**Problems to solve**
a. Answer these questions from the article on Brookline's wooden sidewalks, one line each:
(i) In what year was the last plank sidewalk removed?
(ii) In what years was Beacon Street laid out across Brookline?
(iii) What does the table from the 1907 Brookline Town Report show?
b. The article on Brookline's wooden sidewalks names the major thoroughfares that once had plank sidewalks. List every one of them.
c. Pick up the article on Brookline's wooden sidewalks right after its final sentence and keep it going.

**Passage**

[Start]

Tuesday, August 28, 2018

The Long History of Wooden Sidewalks in Brookline

Mention wooden walkways and most people will probably think of boardwalks along the beach or over wetlands or other fragile environments. Some might picture scenes of raised platforms on dusty streets in the Old West as seen in movies and on TV.

Few will think of a place like Brookline.
Beacon Street, looking east from Englewood Avenue, 1887. This picture was taken not long before the widening of Beacon Street. (Public Library of Brookline via Digital Commonwealth)
But wood was once a common material for sidewalks even in urban areas of cities and towns. And Brookline probably had them longer – almost 100 years from the time the first one was laid to when the last was taken up – than any community of its size and/or proximity to a major city.

There were plank sidewalks (as they were called) at one time on major thoroughfares like Beacon, Washington, and Harvard Streets and Brookline Avenue, though those soon gave way to more durable materials.

(NOTE: Click on the links in all of the photo captions on this page for larger and/or zoomable views of the photos. You can see additional photos with wooden sidewalks on the Brookline Historical Society website.)

Beacon Street looking west from Carlton Street, 1887. Public Library of Brookline via Digital Commonwealth
Beacon Street looking east from the corner of Washington Street, 1887. Remains of an old tannery are on the right. (Public Library of Brookline via Digital Commonwealth)

Plank Sidewalks on Residential Streets

Even with the coming of newer materials plank sidewalks continued to be laid on some residential streets in Brookline as late as the 1920s and to be maintained for years after. The last one, in fact, was not removed until 1955!

54 Gardner Road
Plank sidewalk in front of 54 Gardner Road, 1888 (Brookline Historical Society)
Wooden sidewalk on Rawson Road, 1915 (National Park Service. Frederick Law Olmsted National Historic Site)
Wooden sidewalk on Bowker Street
Wooden sidewalk on Bowker Street, date unknown. (Brookline Historical Society)

Plank sidewalk on Newton Street
Plank sidewalk in front of the Widow Harris House on Newton Street, date unknown (Brookline Historical Society)
Wooden sidewalk, in foreground, on Winthrop Road, looking down on Washington Square, c1900. University Road is in the middle, and Corey Hill is across Beacon Street. (Iowa State University Library Special Collections)

Plank walk table from 1907 Town Report
This table from the 1907 Brookline Town Report shows where new plank walks were added and old ones replaced in town that year.

From a Necessity to a Nostalgic Anachronism
Why did Brookline have wooden sidewalks and why did they last so long?

In 1854, a committee was appointed to look into a proposal from David Sears and others to install a gravel sidewalk and plant shade trees on a part of Beacon Street starting where it met the Mill Dam coming across the Back Bay from Boston. (Beacon Street, then a narrow country lane, had been laid out across Brookline in 1850-51.) The committee, in 1854, deemed that proposal premature in light of uncertainty about further plans for Beacon Street.

[End]

**Supplied material**
[Start]

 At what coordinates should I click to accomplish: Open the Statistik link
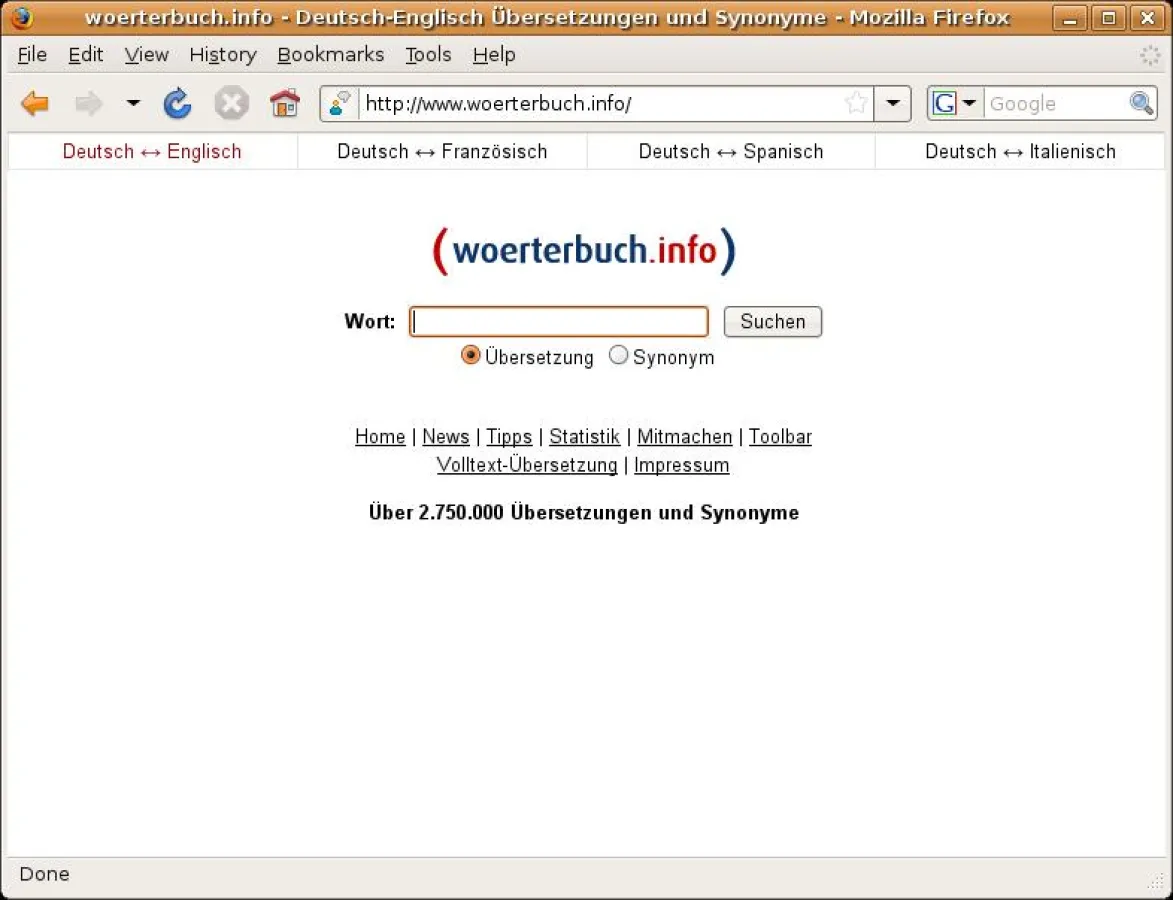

[End]

**Task-by-task outputs**
a.
(i) 1955
(ii) 1850-51
(iii) Where new plank walks were added and old ones replaced in town that year.

b. Beacon Street, Washington Street, Harvard Street, Brookline Avenue

c.
Also in 1854, Town Meeting voted to allocate $200 "to make and furnish a suitable gravel sidewalk" in front of the property of "any of the abutters upon any of the highways" of the town if the property owners would supply "edgestones of hammered granite of uniform size, not less than five inches thick" to be placed between the road and their property.

In 1858, Town Meeting took up the question of sidewalks on Beacon Street again, this time voting

That the Selectmen be and are hereby authorized to lay a plank sidewalk across the marsh on Beacon Street, provided the expense does not exceed six hundred dollars and the abutters on said street will make a continuous line of sidewalk up to Kent street.

For the next 11 years, the Town would spend as much as $800 a year on sidewalks in different parts of town. But by 1869, a more concerted effort was called for. A committee appointed in July delivered a report in August that said, among other things, that

The condition of the sidewalks of the town being so bad, your committee would urge that there be no further delay than is absolutely necessary, and recommend the immediate appropriation of eight thousand dollars, to be expended by the Selectmen in laying such walks as they shall deem best suited to the different streets, always remembering that a good sidewalk should protect from mud at all seasons of the year.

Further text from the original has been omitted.